Więc o co chodzi z tym przyszłym projektem Sentinel w X-Men: Days of Future Past ? Pierwsze zdjęcie przyszłego zabójcy mutantów zadebiutowało późnym wieczorem na okładce Empire Magazine i natychmiast uniosło brwi. Chociaż pierwsze pokolenia Strażników, które zobaczyliśmy w filmie, są w pewnym stopniu podobne do ukochanego przez fanów projektu znanego z komiksów, jest to daleko od jakiegokolwiek projektu, jaki widzieliśmy.

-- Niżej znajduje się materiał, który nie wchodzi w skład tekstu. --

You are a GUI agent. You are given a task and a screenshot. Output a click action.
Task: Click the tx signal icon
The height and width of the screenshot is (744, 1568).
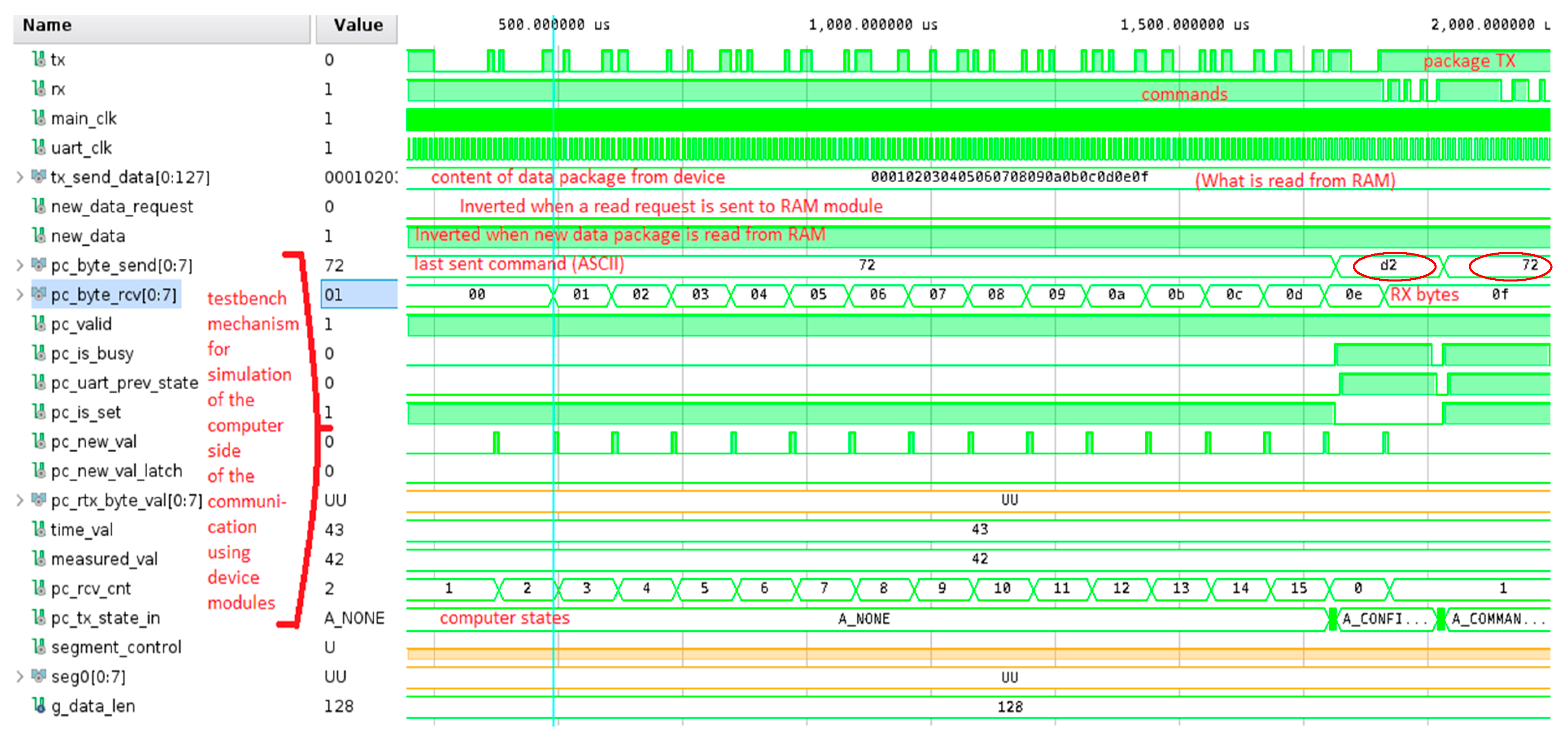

Istnieją niejasne wskazówki dotyczące „ostatecznego Strażnika” Nimroda w „twarzy” robota, ale więcej wskazówek dotyczących klasycznego projektu zmiennokształtny cybernetyczny kosmita Warlock , z spin-offu X-Men Nowe mutanty . Może tam być T-1000, wraz z inspiracją z gier wideo i może trochę ksenomorfem Obcego. Dopóki nie zobaczymy tego w ruchu, trudno jest ocenić, jak dobrze to zadziała, chociaż oczywiście obowiązuje ścisła zasada projektowania.
Po przerwie scenograf wyjaśnia tę zasadę.
Po pierwsze, jeśli przegapiłeś obraz, oto Sentinel:
Scenograf John Mayhre wyjaśnił wygląd Imperium :
To broń biomechaniczna. Musieliśmy wymyślić ostateczną wersję, która w zasadzie mogłaby powstrzymać X-Men. Zaczęliśmy od tego pomysłu, że prawie składają się z magnetycznych płytek, które są nakładane na siebie, wyobrażając sobie, że płytki mogą się kurczyć lub rosnąć, więc Strażnik może być chudy, aby przejść przez małą przestrzeń lub płytki mogą się otworzyć, aby stać się większym kształt. Stały się więc praktycznie nie do powstrzymania ”.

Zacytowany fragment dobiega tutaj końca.